Nor had Castellon failed to provide for a civil organization in case the expedition got a foothold within the Meridional Department. D. Maximo Espinosa, the owner of a valuable cacao plantation near Rivas, was authorized by the Minister of Relations, D. Francisco Baca, to act as Prefect of the Department, and also as Commissioner to collect the revenue so necessary for the sustenance of the Provisional Government. Espinosa was an old man, upward of seventy, with a Don Quixote cast of features, and the dark lustreless eye, full of melancholy, so characteristic of his race. A ruling passion with him seemed to be hatred to D. Juan Ruiz (one of Estrada’s Ministers), whose lands touched those of Don Maximo. Indeed it is probable that an old feud about limits between Don Juan and Don Maximo determined the latter to espouse the cause of the Democratic army. Having lived all his life near Rivas, Espinosa was thought to be well informed as to the roads and places near the town. His nephew, who accompanied him, was also familiar with the Meridional Department; and his services as guide were useful to the expedition.
Morton was placed in charge of the Vesta; and although he knew the coast well and took all advantage of the winds, it was not until four days after leaving Point Ycaco that Walker was enabled to land.
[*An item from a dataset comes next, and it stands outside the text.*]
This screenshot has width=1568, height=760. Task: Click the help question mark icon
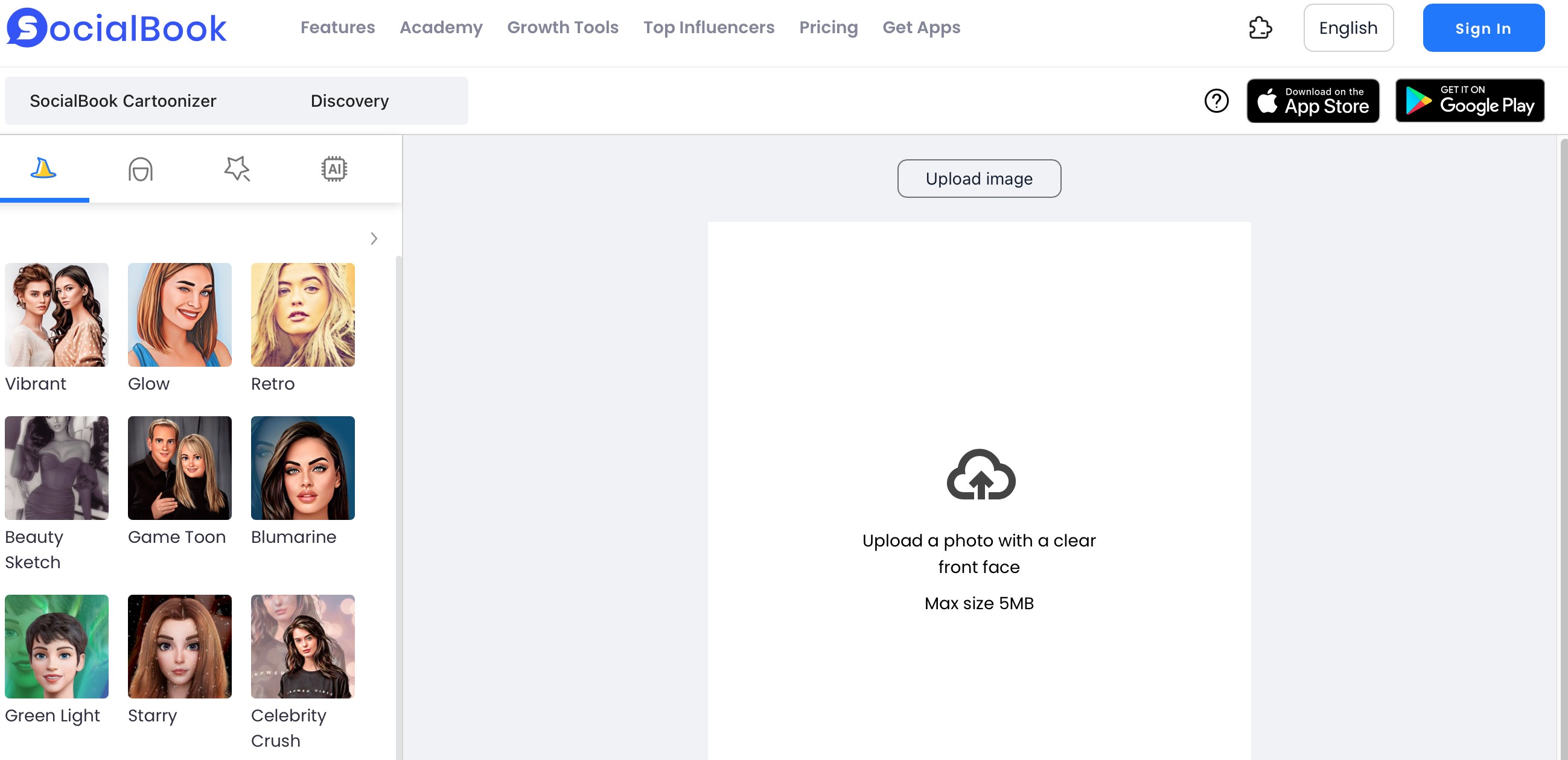pos(1217,100)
On the evening of the 27th of June, about sunset, boats were let down for landing the force at a point known as El Gigante, a short distance above Brito and some six leagues to the north of San Juan del Sur. The boats were few and small, and De Brissot who, by his desire to produce an effect was often taking false steps, ran a whaleboat he had charge of against the rocks the first trip she made to the shore. It was nearly midnight before the whole force, consisting of about fifty-five Americans and one hundred and ten natives, was landed on the coast. When the disembarkation commenced the moon was shining brightly; but by eleven o’clock the sky was overcast. The clouds continued to grow thicker and darker, and before the force was formed in marching order, drops of rain, precursors of a heavy shower, began to fall. Espinosa and his nephew found the trail which led over the coast range of hills to Rivas; and about midnight the Americans in front, Ramirez and his command in the rear, and a few native soldiers detailed to carry the ammunition covered with ox-hides in the centre, the column took up its march for the interior. The men carried nothing but their arms and blankets with two day’s provisions in their haversacks, so that they marched with as much rapidity as the damp, muddy nature of the ground would permit; but before they had gone more than half a mile the rain came down in torrents. Then Espinosa and his nephew lost the trail; the old man complained of colic, and the young one seemed to be afraid to venture further. A halt was ordered; several were sent out to search for the trail; and in the meanwhile the main body got what shelter it could under the heavy foliage of the large dark-looking forest trees. In a few minutes, however, the rain ceased, the trail was found, and the command resumed its march. At dawn the little force had somewhat recovered its spirits, and had got over the drenching of the night previous; and marching briskly through the thick forests, they avoided all habitations, designing if possible to surprise the enemy at Rivas the night of the 28th. About nine o’clock they came to an old deserted adobe house, and halted several hours for breakfast and rest.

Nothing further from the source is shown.